Windows to the building are all double hung however vary from a six pane configuration on the eastern and western elevations to a four pane configuration on the northern and southern elevations On the western elevation a timber framed sun hood shelter a bank of three double hung windows while on the eastern face metal sunhoods are set over single double hung windows set central to the school building and verandah enclosure.

Internally the school building is a single volume space with a small verandah enclosure in the north east corner. The floor is unfinished timber boarding and the walls and ceiling are lined with timber tongue-and-groove boards. The ceiling follows the gable roof form but is truncated across the apex of the roof.
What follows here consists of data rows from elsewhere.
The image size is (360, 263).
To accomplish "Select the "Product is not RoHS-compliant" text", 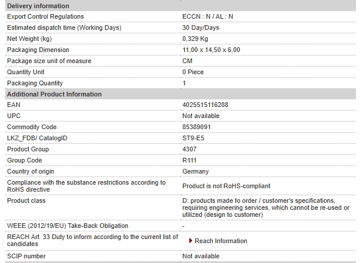I will click(x=226, y=186).
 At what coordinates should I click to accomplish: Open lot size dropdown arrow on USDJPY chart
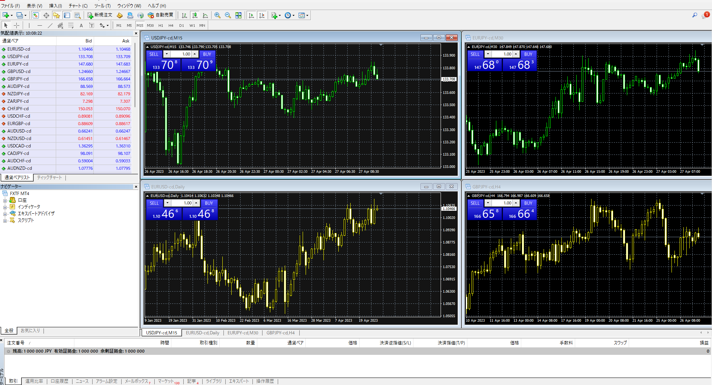tap(167, 54)

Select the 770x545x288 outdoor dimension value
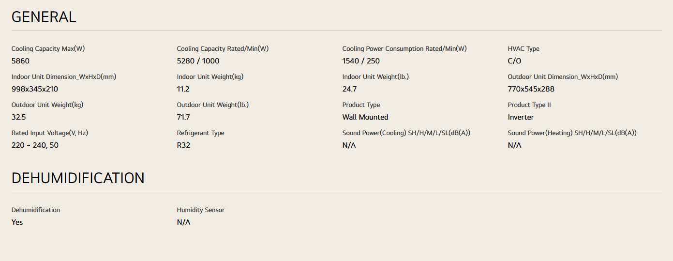coord(531,89)
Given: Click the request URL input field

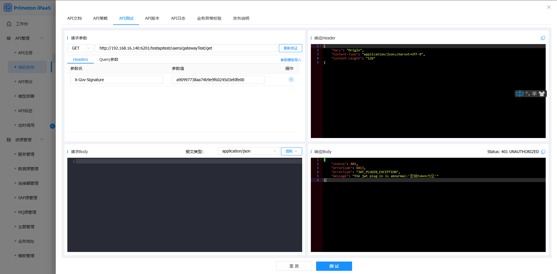Looking at the screenshot, I should pos(186,48).
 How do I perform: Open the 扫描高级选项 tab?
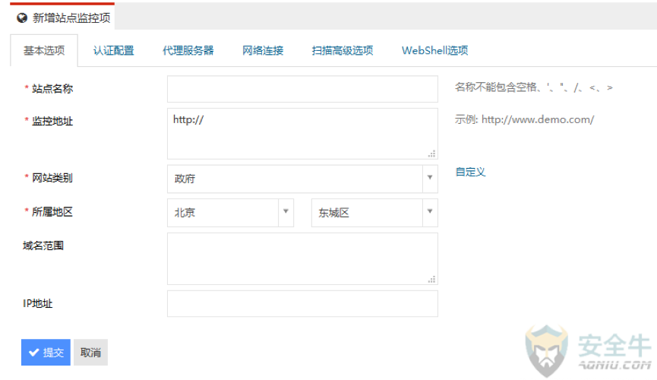click(x=343, y=51)
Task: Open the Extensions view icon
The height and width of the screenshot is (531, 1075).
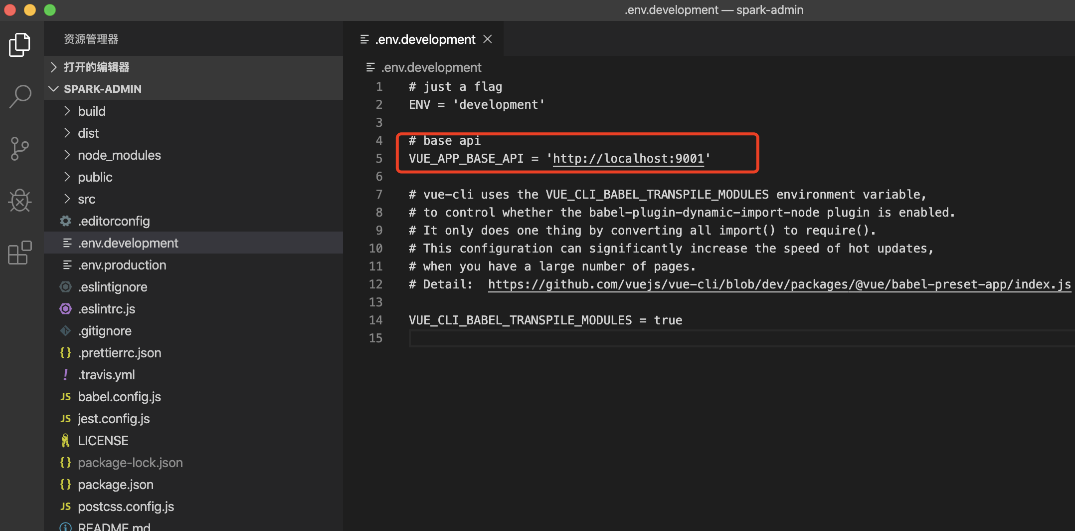Action: click(x=20, y=253)
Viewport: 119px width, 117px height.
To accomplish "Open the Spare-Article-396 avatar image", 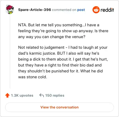I will [10, 9].
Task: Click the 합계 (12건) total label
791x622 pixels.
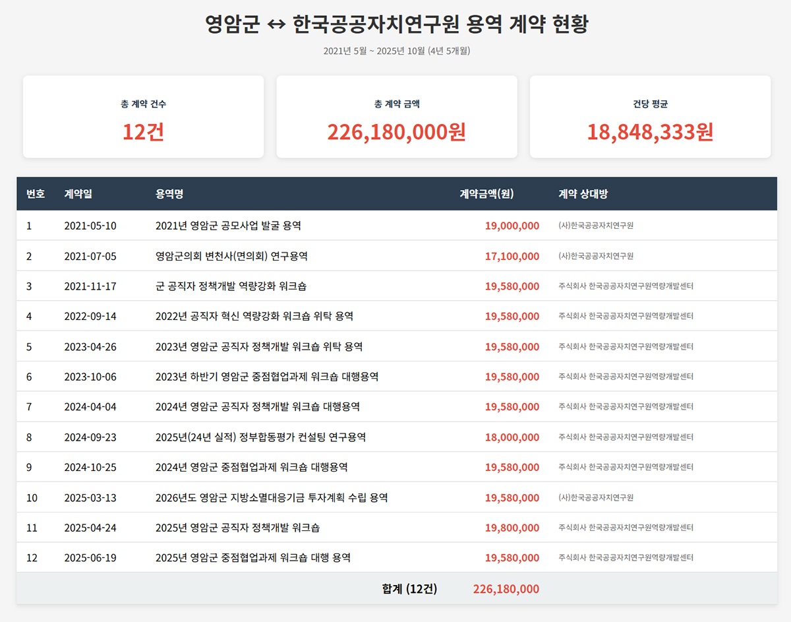Action: point(409,588)
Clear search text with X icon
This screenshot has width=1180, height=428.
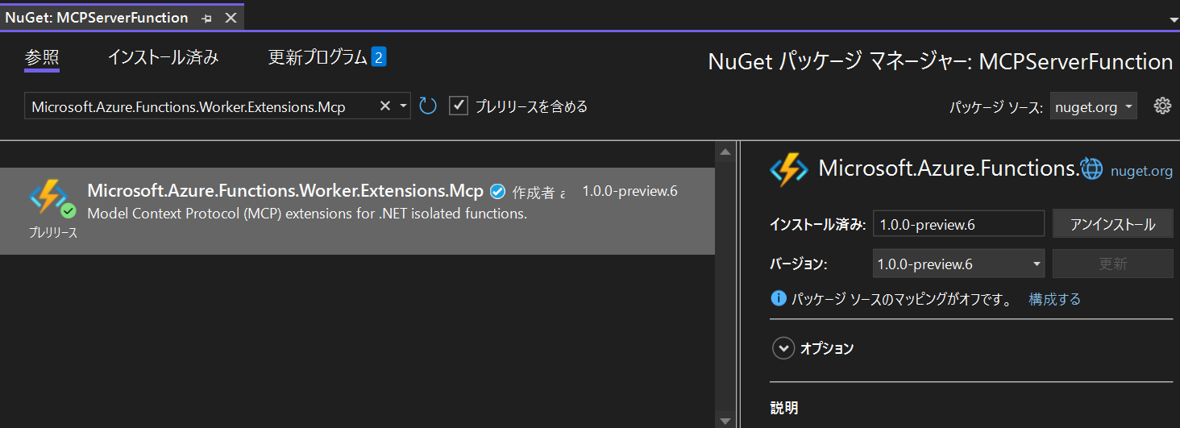(384, 106)

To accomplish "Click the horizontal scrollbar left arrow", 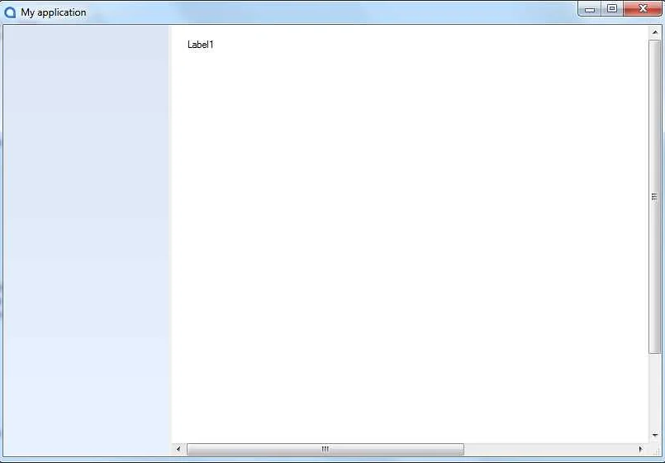I will [x=179, y=449].
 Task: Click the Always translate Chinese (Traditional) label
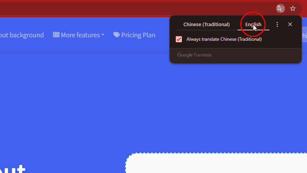(224, 39)

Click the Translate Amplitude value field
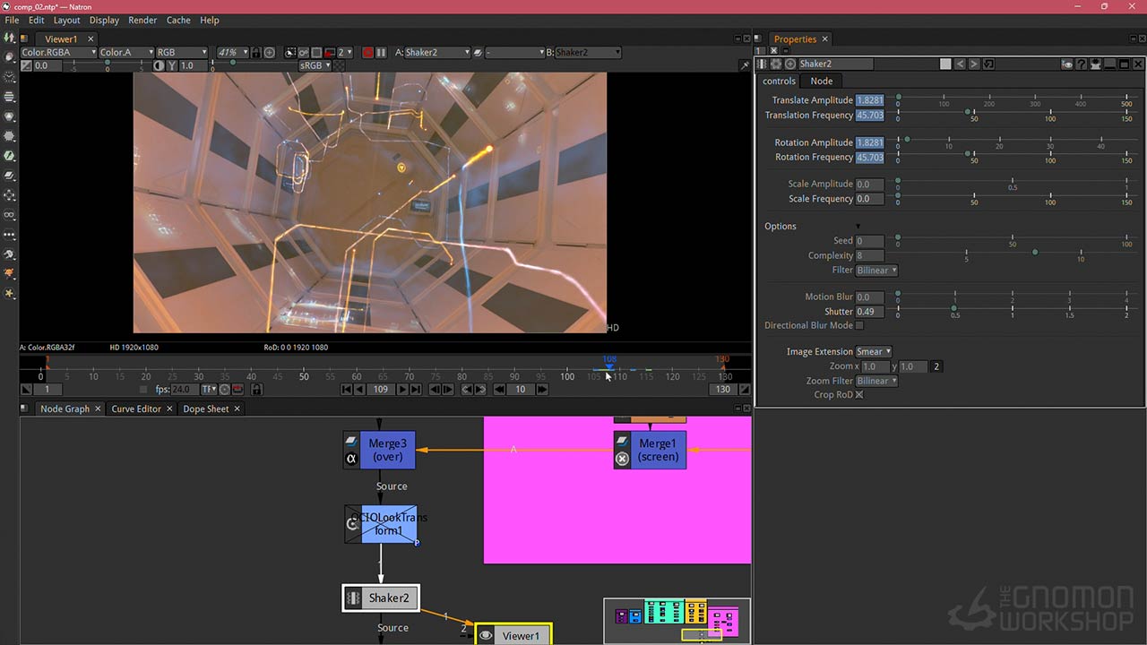(x=869, y=100)
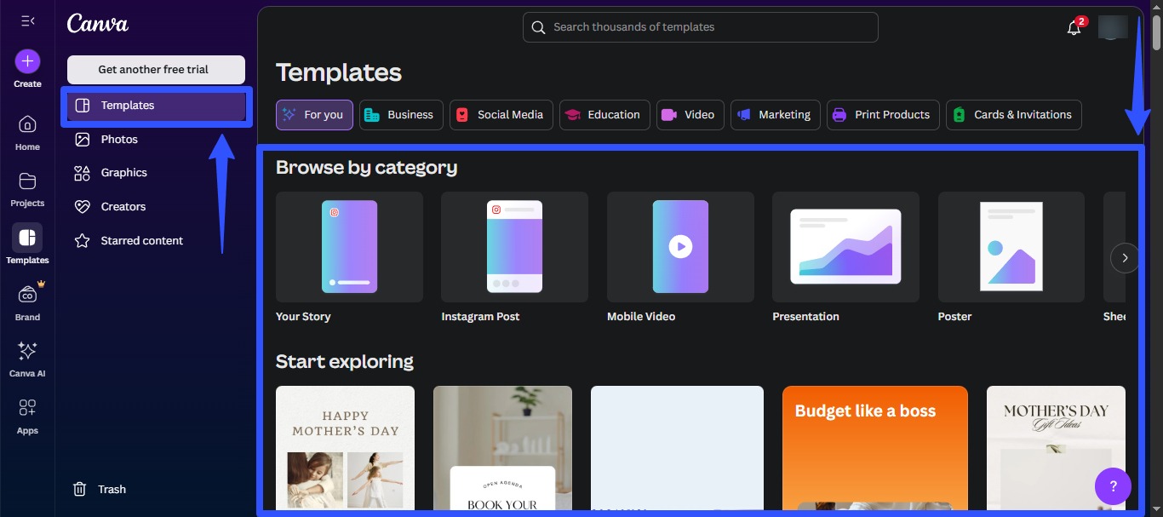Open Photos in the sidebar menu

point(119,138)
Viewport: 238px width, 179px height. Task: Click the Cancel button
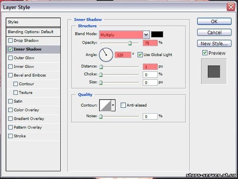click(214, 33)
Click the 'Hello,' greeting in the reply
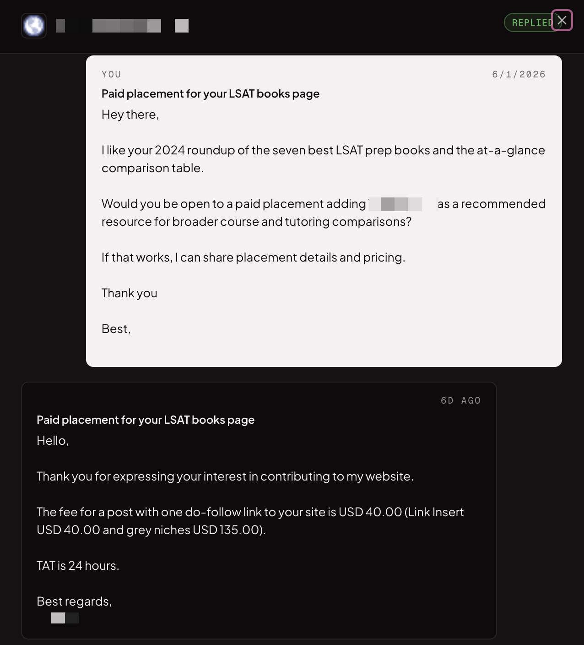Viewport: 584px width, 645px height. click(53, 441)
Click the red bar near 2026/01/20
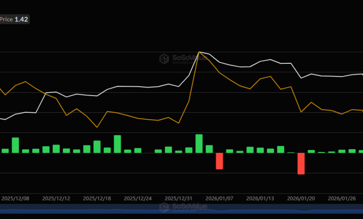 (x=301, y=163)
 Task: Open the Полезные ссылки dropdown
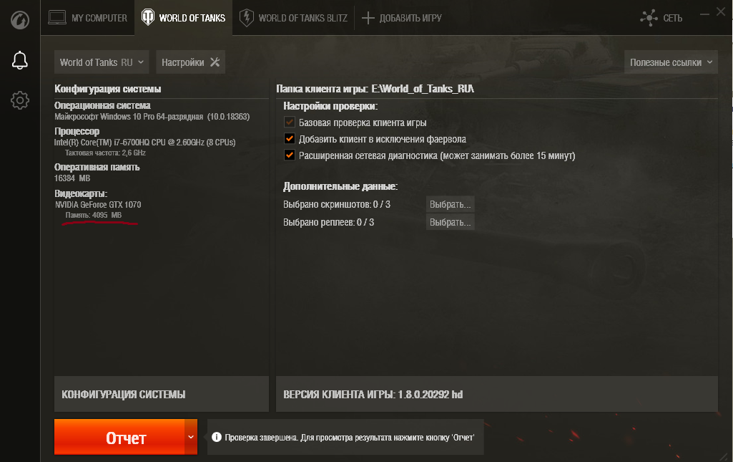tap(671, 62)
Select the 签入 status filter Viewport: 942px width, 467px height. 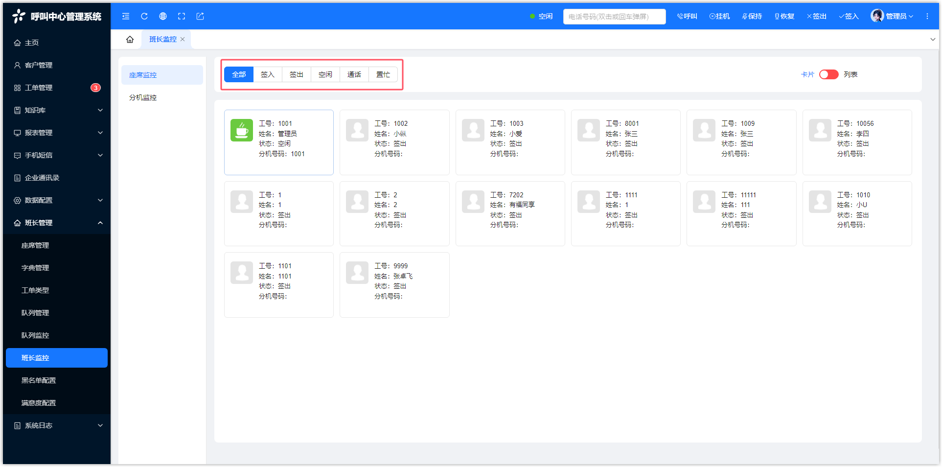point(267,74)
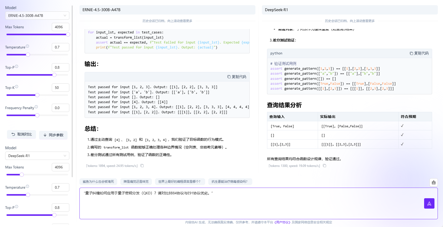Click Top-K info icon
Screen dimensions: 443x227
point(17,87)
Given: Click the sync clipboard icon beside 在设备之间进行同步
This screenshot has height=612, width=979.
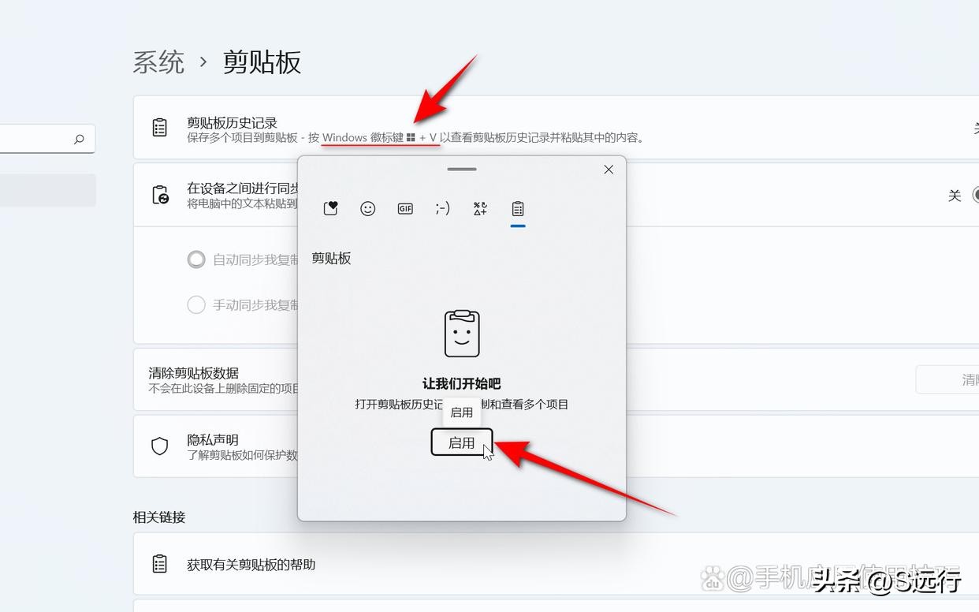Looking at the screenshot, I should click(160, 196).
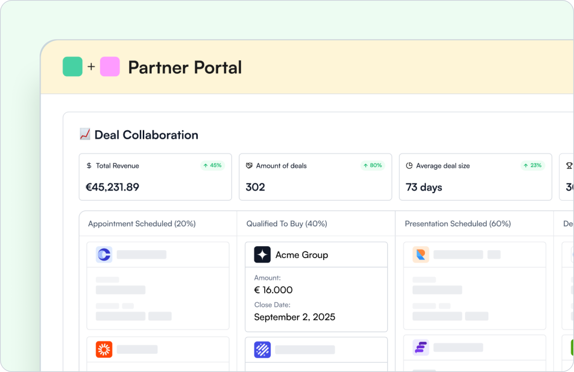Select the chart icon beside Deal Collaboration heading
Screen dimensions: 574x372
(85, 134)
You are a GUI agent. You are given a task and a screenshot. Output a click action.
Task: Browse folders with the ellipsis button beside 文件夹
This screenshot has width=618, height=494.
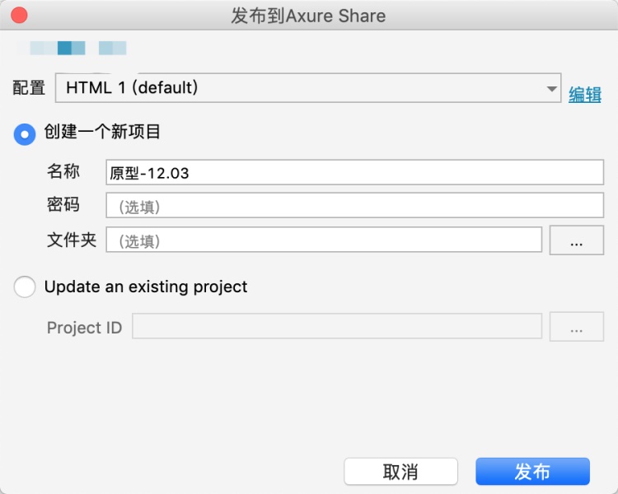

The outhouse to the rear of the school building is timber framed and clad with weatherboards and has a simple vertical timber batten screen to its entry. The roof is a single sheet of curved corrugated metal sheeting.

== Heritage listing ==
The former Boolboonda State School was listed on the Queensland Heritage Register on 25 August 2000 having satisfied the following criteria.

The place is important in demonstrating the evolution or pattern of Queensland's history.

As an intact example of a provisional school constructed at the end of the nineteenth century and with little change or modification to the building, it serves as an important reminder of the development of state education to rural communities throughout the nineteenth and twentieth centuries.

The place is important because of its aesthetic significance.

The grounds include a variety of mature plantings that create a picturesque surround to the school buildings.

The place has a strong or special association with a particular community or cultural group for social, cultural or spiritual reasons.

The Boolboonda School, as with many educational institutions, forms a strong axis around which the community revolves. The Boolboonda and surrounding district residents have used the school for educational purposes, as a meeting place, for public functions and over the years has been a central gathering place for the residents of the area. The community's sense of association with the place has been strengthened by the fact that the residents of the Boolboonda area paid for the purchase of the land and former school following its closure. Accordingly, the educational component of the cultural heritage of community would be retained within the community.